TASKS
**A.** According to the passage on dwarf galaxies, how long is the delay before these galaxies blow away all their star-forming material?
**B.** Copy word for word the part of the passage on dwarf galaxies from "Some of the" to "forces of supernovas.".
**C.** Pick up the passage on dwarf galaxies after its final sentence and write one more short paragraph.

PASSAGE PROVIDED
Our universe's smallest galaxies hold the largest star factories.

Some of the biggest, most intense regions of star formation are found in the smallest of galaxies, and scientists believe this is because stars reaching the ends of their lives in the so-called dwarf galaxies are more likely to turn into black holes than explode in supernovas. The contrast is large enough, the team says, that dwarf galaxies experience a 10-million-year delay in blowing all their star-forming material away, a process usually dependent on the forces of supernovas. 

In other words, dwarf galaxies are able to hang onto their precious trove of star-forming molecular gas for longer, allowing star-forming regions to grow in size and intensity, and produce more stars. 

Examples of such huge star-forming regions in local dwarf galaxies include 30 Doradus (the Tarantula Nebula) in the Large Magellanic Cloud, located just about 160,000 light-years away, and Markarian 71 in the galaxy NGC 2366, located about 10 million light years away.

STUDY MATERIAL
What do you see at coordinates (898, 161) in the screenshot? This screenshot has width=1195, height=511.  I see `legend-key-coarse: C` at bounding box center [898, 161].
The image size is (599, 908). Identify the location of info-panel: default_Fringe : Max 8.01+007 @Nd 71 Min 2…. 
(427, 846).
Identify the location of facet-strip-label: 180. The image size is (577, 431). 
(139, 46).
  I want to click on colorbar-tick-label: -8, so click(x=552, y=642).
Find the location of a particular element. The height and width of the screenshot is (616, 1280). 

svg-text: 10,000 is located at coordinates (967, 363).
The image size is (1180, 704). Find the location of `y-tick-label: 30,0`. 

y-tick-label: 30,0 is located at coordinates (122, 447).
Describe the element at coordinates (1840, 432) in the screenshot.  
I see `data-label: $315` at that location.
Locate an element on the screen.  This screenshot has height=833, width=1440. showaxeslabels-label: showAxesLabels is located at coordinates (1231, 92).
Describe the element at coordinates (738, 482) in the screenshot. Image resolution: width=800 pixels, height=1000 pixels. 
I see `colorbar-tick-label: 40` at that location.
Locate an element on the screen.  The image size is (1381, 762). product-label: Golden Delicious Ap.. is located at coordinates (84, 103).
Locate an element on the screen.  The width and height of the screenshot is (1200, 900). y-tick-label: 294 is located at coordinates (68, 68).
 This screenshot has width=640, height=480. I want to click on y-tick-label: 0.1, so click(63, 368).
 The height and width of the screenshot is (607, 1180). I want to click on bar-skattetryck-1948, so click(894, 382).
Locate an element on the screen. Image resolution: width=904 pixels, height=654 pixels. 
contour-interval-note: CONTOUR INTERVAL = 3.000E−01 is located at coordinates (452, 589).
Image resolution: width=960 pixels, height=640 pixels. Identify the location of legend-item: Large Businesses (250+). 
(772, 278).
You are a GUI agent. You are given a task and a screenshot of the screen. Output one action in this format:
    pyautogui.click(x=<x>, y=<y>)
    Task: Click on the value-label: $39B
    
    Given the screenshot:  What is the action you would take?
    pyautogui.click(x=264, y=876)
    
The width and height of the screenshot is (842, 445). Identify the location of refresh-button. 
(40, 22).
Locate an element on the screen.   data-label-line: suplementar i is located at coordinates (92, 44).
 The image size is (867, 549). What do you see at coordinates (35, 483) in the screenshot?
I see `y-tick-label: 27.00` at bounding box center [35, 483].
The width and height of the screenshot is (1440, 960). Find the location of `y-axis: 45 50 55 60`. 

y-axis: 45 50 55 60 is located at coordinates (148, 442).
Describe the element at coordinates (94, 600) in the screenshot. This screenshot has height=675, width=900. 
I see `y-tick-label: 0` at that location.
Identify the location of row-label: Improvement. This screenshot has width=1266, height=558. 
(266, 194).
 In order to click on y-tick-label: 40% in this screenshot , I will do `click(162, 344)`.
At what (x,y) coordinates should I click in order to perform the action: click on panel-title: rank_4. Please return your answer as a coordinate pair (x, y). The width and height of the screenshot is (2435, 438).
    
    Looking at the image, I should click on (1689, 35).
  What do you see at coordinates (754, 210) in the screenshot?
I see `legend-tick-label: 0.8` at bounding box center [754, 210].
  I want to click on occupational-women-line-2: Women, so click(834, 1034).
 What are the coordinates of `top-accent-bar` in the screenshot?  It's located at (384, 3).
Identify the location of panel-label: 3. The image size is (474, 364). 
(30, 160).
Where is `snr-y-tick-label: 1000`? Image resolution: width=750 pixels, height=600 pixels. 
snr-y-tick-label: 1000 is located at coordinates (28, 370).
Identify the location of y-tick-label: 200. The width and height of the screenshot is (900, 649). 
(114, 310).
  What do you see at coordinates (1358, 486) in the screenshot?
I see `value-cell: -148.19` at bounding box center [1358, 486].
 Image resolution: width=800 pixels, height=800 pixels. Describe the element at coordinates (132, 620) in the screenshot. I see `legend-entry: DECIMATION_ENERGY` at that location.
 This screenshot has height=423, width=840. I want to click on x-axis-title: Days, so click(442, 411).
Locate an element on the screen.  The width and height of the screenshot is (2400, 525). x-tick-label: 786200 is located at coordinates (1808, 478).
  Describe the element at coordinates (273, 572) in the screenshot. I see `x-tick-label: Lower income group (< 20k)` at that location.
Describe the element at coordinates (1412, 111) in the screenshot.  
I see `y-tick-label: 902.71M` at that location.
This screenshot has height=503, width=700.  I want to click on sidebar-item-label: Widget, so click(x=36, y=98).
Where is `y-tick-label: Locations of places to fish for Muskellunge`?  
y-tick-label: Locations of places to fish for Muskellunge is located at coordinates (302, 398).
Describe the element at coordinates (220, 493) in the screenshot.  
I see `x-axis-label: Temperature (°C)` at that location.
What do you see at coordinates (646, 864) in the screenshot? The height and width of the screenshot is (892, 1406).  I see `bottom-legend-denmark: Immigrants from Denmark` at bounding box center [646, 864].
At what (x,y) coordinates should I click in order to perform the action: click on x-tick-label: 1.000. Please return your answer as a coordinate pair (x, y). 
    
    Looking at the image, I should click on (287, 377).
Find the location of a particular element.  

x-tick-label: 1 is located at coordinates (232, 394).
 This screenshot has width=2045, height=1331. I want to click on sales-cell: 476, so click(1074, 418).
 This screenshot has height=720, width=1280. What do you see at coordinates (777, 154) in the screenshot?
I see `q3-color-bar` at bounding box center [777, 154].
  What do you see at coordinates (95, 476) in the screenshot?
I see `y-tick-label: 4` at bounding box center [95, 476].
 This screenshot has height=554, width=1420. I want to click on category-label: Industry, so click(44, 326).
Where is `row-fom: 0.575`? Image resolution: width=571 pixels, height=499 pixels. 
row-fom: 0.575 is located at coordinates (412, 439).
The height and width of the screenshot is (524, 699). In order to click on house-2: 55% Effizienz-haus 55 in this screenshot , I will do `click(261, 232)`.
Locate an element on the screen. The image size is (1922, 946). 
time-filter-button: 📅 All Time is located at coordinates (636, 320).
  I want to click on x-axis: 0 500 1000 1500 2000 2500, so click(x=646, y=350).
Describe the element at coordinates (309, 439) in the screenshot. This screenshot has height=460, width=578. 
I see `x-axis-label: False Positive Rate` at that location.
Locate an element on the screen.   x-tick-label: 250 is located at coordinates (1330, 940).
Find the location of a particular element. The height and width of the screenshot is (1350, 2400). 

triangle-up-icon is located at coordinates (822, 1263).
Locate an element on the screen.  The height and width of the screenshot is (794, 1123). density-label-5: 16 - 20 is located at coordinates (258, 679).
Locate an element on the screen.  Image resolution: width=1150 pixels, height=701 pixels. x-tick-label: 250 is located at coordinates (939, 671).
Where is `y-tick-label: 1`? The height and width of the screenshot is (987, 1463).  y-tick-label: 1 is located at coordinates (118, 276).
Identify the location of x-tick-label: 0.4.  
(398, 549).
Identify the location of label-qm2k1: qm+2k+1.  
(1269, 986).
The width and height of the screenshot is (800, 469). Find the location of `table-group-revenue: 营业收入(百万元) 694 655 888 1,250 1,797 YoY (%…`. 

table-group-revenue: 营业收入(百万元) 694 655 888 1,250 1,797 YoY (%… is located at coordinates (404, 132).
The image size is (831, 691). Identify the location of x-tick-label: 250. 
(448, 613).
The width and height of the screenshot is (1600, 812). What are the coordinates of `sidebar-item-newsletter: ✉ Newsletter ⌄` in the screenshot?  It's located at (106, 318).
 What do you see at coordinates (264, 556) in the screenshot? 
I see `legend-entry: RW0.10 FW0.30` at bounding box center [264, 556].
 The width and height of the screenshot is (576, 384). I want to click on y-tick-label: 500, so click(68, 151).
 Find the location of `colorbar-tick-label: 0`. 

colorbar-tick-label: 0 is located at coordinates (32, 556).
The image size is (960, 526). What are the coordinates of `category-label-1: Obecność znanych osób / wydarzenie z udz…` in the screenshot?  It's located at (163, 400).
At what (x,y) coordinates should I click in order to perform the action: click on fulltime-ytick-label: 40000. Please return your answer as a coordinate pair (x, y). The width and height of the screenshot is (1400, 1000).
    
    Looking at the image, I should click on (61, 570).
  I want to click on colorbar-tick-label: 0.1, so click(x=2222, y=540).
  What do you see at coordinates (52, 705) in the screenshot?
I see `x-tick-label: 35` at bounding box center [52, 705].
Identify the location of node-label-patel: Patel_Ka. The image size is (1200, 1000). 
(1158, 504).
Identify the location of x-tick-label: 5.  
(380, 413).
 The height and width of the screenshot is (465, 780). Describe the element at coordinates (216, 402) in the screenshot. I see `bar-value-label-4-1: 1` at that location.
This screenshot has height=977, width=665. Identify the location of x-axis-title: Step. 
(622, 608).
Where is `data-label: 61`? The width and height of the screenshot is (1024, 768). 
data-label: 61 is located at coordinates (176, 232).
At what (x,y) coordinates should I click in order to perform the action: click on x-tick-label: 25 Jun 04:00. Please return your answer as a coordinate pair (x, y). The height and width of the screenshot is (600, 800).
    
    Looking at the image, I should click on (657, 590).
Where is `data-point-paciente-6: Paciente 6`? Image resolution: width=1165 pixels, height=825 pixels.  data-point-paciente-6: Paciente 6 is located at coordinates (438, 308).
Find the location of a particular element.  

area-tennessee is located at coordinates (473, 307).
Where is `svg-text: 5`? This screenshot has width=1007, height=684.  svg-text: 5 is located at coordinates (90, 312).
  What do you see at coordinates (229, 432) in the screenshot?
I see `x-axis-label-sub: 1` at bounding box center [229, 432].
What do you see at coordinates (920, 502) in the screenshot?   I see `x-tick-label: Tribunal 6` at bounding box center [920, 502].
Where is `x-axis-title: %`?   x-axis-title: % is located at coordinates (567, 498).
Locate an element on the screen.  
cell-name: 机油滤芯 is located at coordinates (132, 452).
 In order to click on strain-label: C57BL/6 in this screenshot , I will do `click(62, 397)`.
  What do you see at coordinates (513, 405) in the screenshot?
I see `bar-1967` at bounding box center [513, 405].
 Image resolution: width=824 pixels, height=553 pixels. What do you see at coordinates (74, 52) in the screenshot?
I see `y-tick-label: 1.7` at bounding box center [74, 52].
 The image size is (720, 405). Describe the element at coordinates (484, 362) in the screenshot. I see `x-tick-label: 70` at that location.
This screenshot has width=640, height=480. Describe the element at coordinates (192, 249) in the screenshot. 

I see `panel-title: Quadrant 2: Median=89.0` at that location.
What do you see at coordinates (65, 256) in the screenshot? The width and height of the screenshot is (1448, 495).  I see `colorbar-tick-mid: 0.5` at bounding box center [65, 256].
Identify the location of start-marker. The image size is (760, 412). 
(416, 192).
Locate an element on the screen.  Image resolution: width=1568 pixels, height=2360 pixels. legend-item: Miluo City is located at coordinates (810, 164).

ANSWERS BY ITEM
**A.** A 10-million-year delay.

**B.**
Some of the biggest, most intense regions of star formation are found in the smallest of galaxies, and scientists believe this is because stars reaching the ends of their lives in the so-called dwarf galaxies are more likely to turn into black holes than explode in supernovas. The contrast is large enough, the team says, that dwarf galaxies experience a 10-million-year delay in blowing all their star-forming material away, a process usually dependent on the forces of supernovas.

**C.**
Star-forming regions can produce stars of all masses; they mostly yield smaller stars, but create a handful of massive stars, too. When these massive stars reach the end of their life after a few million years, their cores collapse to either form a neutron star or a stellar-mass black hole. In the former scenario, a star's outer layers rebound off the neutron star and explode as a supernova. In the latter case, however, almost an entire star falls into the resultant black hole with nary a whimper.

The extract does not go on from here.